Quoting myself, my (possibly naive) approach for submitting entries would be, using gcc atomic builtins in absence of standardized C functions:
- (1) first read the SQ ring tail (without any ordering enforcement)
- (2) then use __atomic_load(__ATOMIC_ACQUIRE) to read the SQ ring head
- (3) then use __atomic_store(__ATOMIC_RELEASE) to update the SQ ring tail
Comparing with the existing documentation, (3) matches everywhere:
- io_uring.pdf confirms (3), as it inserts a write_barrier() before updating the ring tail
- io_uring.7 confirms (3), as it uses atomic_store_release to update the ring tail
- __io_uring_flush_sq in queue.c confirms (3), as it uses io_uring_smp_store_release to update the ring tail
(BUT, __io_uring_flush_sq in queue.c also special cases IORING_SETUP_SQPOLL, which I do not fully understand)
- io_uring.c says: "the application must use an appropriate smp_wmb() before writing the SQ tail (ordering SQ entry stores with the tail store)"
However, (2) is not so clear:
- io_uring.pdf never reads the ring head (but at least it mentions that the example is simplified as it is missing a queue full check)
- io_uring.7 never reads the ring head (as it does not check if the ring is full, which it does not even mention)
- __io_uring_flush_sq in queue.c confirms that, usually, acquire semantics are needed for reading the ring head, but seems to handle it elsewhere due to how it works internally (?)
- io_uring.c says: “[the application] needs a barrier ordering the SQ head load before writing new SQ entries (smp_load_acquire to read head will do)."
(BUT, it does not mention WHY the application needs to load the ring head)
Lastly, I absolutely do not understand the second write_barrier in io_uring.pdf after updating the ring tail. https://git.kernel.dk/cgit/liburing/commit/?id=ecefd7958eb32602df07f12e9808598b2c2de84b more or less just removed it. Before removal, it had this comment: “The kernel has the matching read barrier for reading the SQ tail.“. Yes, the kernel does need such a read barrier, but the write barrier *before* the ring tail update should be enough?!

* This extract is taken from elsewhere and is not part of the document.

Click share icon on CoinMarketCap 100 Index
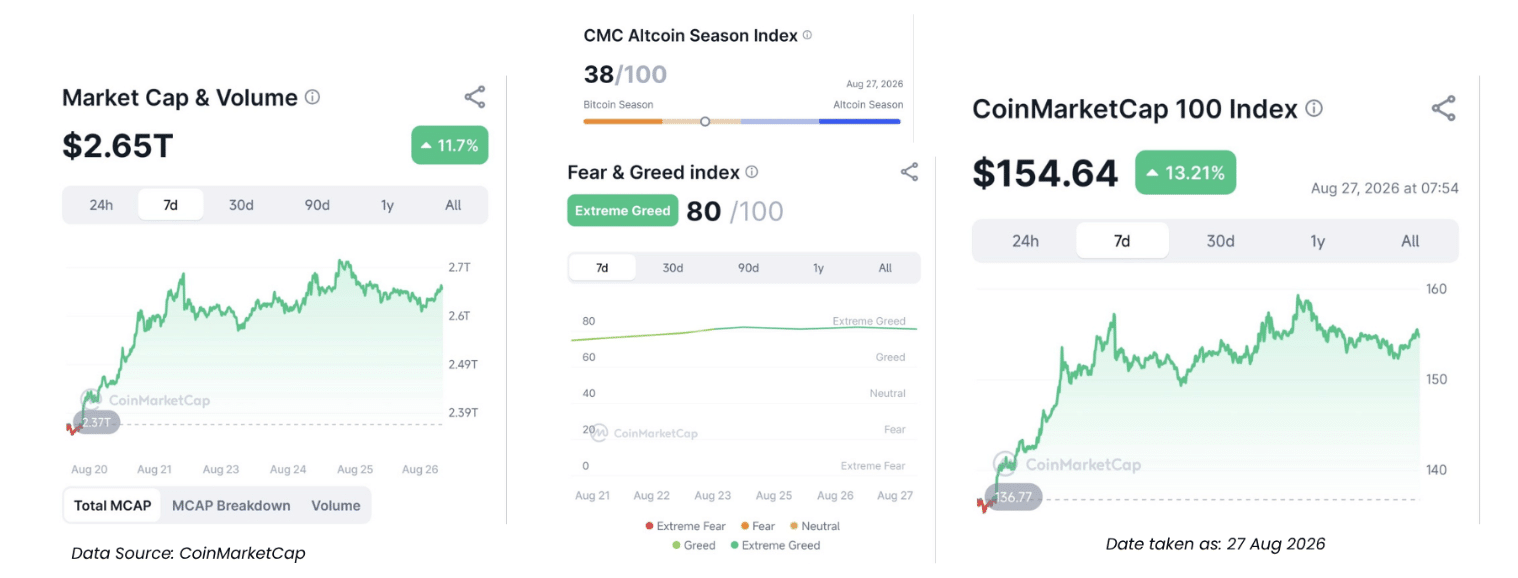The width and height of the screenshot is (1518, 578). coord(1443,109)
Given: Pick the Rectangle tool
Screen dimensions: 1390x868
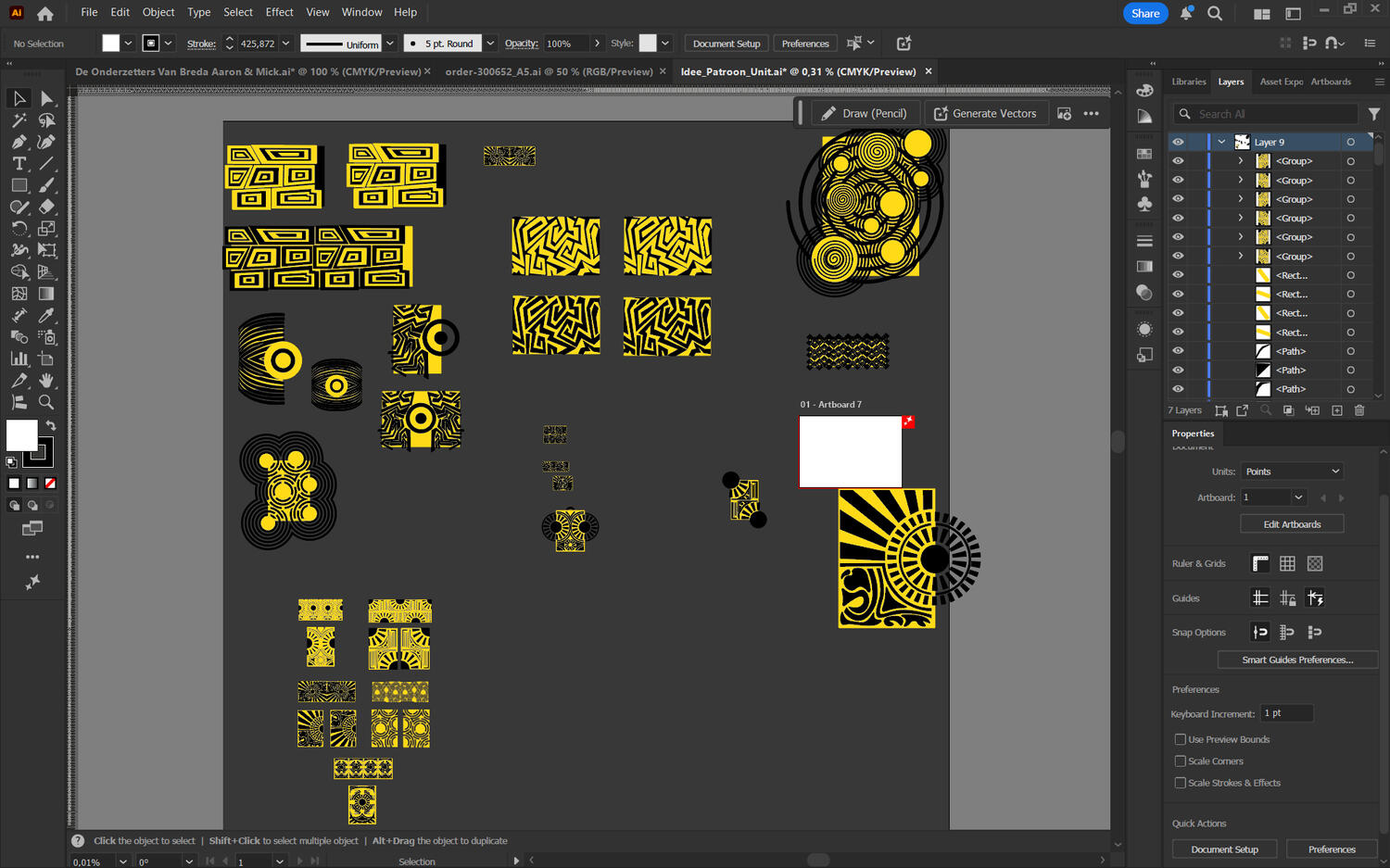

So, my recommendation for documentation updates is:
- In io_uring.pdf, remove the second write_barrier after the ring tail update.
- In io_uring.pdf, augment the submission example with reading the ring head (to check for a queue-full condition), including a read_barrier after
- In io_uring.7, also add a queue-full check
- In io_uring.c extend the comment to say WHY the application needs to read the ring head
Comments?
Regards,
Johann
> Am 25.09.2022 um 12:34 schrieb J. Hanne <[email protected]>:
>
> Hi,
>
>> Am 22.09.2022 um 03:54 schrieb Jens Axboe <[email protected]>:
>>
>> On 9/18/22 10:56 AM, J. Hanne wrote:
>>> Hi,
>>>
>>> I have a couple of questions regarding the necessity of including memory
>>> barriers when using io_uring, as outlined in
>>> https://kernel.dk/io_uring.pdf. I'm fine with using liburing, but still I
>>> do want to understand what is going on behind the scenes, so any comment
>>> would be appreciated.
>>
>> In terms of the barriers, that doc is somewhat outdated...
> Ok, that pretty much explains why I got an inconsistent view after studying multiple sources…
>
>>
>>> Firstly, I wonder why memory barriers are required at all, when NOT using
>>> polled mode. Because requiring them in non-polled mode somehow implies that:
>>> - Memory re-ordering occurs across system-call boundaries (i.e. when
>>> submitting, the tail write could happen after the io_uring_enter
>>> syscall?!)
>>> - CPU data dependency checks do not work
>>> So, are memory barriers really required when just using a simple
>>> loop around io_uring_enter with completely synchronous processing?
>>
>> No, I don't beleive that they are. The exception is SQPOLL, as you mention,
>> as there's not necessarily a syscall involved with that.
>>
>>> Secondly, the examples in io_uring.pdf suggest that checking completion
>>> entries requires a read_barrier and a write_barrier and submitting entries
>>> requires *two* write_barriers. Really?
>>>
>>> My expectation would be, just as with "normal" inter-thread userspace ipc,
>>> that plain store-release and load-acquire semantics are sufficient, e.g.:
>>> - For reading completion entries:
>>> -- first read the CQ ring head (without any ordering enforcement)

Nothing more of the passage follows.